Pengamat seni rupa Bagus Purwoadi menuturkan, bila dilihat, lukisan abstrak dalam perspektif negatif itu telah selesai. ”Itu karena abstrak tidak ada penawaran baru. Terlihat dari hampir tidak adanya abstrak muncul dalam peristiwa seni rupa kekinian,” kata Bagus kemarin (10/2).

-
Nah, dalam Non ada lima pelukis muda, di usia 30-an akhir dan awal 40-an, yang berpartisipasi. Yakni AP Bestari, Farid Sycumbang, Toni Siswoyo, Philips Sambalao, dan Walid S. Basmalah. ”Maka, pantaslah kemudian semua bertanya, apa ada sesuatu yang baru ditawarkan dalam lukisan abstrak mereka,” tutur Bagus.
Menurut dia, apa yang ditawarkan lima seniman itu bukanlah sesuatu yang tertutup. Bisa apa saja. ”Namun, yang pasti semua itu perlu untuk diuji,” terang Co-Curator Cemara 6 Galeri-Museum, Jakarta, tersebut.
Bagus menambahkan, saat ditanya apakah pameran ini sesuatu yang refreshing atau serius, tentunya publik yang bisa menilai. Namun, saat ini banyak sekali karya yang perlu berpikir. ”Dalam karya ini, publik bisa lepas dari isu sosial politik dan kehidupan. Menikmati komposisi bentuk dan warna. Tak perlu terbebani yang lainnya,” jelas Bagus.

-
Dalam pameran itu juga para seniman muda ini membeberkan bagaimana proses mereka berkarya. Misalnya AP Bestari, dengan dua lukisannya bertajuk Katarsis #1 dan Katarsis #2. Kedua karyanya memang menunjukkan warna-warna yang indah. Namun, tersimpan kesan duka.

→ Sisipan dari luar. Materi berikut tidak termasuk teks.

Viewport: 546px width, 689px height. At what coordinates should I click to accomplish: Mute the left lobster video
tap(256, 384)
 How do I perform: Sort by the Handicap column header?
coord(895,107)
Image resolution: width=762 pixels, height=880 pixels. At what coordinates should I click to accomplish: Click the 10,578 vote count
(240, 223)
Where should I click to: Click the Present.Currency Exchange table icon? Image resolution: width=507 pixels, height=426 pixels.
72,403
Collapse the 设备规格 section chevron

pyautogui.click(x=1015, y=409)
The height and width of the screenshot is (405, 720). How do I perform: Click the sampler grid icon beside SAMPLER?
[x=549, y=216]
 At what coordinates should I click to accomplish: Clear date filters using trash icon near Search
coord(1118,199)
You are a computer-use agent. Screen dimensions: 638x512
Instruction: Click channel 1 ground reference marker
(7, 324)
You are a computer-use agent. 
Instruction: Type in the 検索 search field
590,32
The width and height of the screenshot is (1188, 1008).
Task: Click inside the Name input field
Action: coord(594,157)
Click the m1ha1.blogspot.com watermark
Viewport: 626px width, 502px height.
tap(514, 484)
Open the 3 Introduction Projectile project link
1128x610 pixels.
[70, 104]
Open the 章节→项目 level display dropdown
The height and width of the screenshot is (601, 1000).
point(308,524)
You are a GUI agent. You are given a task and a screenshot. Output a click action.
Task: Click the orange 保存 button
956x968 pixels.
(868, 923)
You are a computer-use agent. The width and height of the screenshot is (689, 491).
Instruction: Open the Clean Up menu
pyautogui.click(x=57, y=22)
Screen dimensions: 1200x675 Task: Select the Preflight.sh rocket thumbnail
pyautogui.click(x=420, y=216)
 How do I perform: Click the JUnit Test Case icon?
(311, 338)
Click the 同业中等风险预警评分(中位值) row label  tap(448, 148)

Tari –panggilan akrab AP Bestari– menuturkan bahwa dua karyanya itu perwakilan dari perjalanan emosionalnya. Dari peristiwa turbulensi hidup yang dialami, salah satunya saat ditinggal sosok ayah. ”Ternyata kematian berdampak terhadap psikis dan fisik,” ujar Tari.
Berbeda lagi dengan Philips Sambalao. Yang merekam perjalanan bentuk yang kemudian dituangkan dalam abstrak. ’’Setiap menemukan sesuatu yang menarik, saya foto dulu. Nanti baru dituangkan,” jelas Philips.
Begitu pula dengan Walid Syarthowi Basmalah. Karyanya begitu personal. Salah satunya, yang menunjukkan pemandangan sebuah pegunungan.